##### Supplied data
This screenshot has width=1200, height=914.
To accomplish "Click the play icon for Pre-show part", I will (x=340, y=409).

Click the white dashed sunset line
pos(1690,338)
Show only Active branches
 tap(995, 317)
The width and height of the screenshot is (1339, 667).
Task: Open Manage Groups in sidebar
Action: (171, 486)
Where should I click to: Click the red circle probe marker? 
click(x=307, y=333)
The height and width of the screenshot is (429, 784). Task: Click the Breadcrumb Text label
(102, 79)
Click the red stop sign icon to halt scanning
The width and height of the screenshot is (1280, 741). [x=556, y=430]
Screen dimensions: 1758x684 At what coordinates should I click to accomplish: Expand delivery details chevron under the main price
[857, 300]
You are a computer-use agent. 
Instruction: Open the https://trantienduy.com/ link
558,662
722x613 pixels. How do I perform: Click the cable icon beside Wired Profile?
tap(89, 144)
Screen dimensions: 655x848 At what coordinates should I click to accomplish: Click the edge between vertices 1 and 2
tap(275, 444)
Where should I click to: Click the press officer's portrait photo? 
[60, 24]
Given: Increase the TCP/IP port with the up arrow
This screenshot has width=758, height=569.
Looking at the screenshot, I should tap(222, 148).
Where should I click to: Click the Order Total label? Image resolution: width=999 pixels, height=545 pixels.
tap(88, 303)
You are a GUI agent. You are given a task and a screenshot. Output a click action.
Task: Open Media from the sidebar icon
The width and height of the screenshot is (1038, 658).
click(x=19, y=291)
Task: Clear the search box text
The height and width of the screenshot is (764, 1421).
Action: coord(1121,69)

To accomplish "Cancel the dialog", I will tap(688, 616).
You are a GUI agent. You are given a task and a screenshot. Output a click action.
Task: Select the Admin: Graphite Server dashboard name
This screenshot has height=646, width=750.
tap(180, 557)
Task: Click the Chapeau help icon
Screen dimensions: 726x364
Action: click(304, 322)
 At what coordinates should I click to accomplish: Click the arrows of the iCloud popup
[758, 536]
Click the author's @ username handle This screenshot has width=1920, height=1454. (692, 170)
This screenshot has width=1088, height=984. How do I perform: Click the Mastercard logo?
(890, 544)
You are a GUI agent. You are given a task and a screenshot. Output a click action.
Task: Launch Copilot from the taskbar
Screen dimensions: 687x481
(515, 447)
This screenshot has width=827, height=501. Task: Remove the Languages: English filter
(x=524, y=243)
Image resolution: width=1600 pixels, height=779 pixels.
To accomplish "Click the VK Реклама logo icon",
##########
**Task prompt:** Copy the lines of the data above exactly as written, beginning with the line containing "This screenshot has width=758, height=569." and ending with the line containing "Task: Clear the search box text", and leave out all other lines.

**Problem solution:**
This screenshot has width=758, height=569.
Looking at the screenshot, I should tap(222, 148).
Where should I click to: Click the Order Total label? Image resolution: width=999 pixels, height=545 pixels.
tap(88, 303)
You are a GUI agent. You are given a task and a screenshot. Output a click action.
Task: Open Media from the sidebar icon
The width and height of the screenshot is (1038, 658).
click(x=19, y=291)
Task: Clear the search box text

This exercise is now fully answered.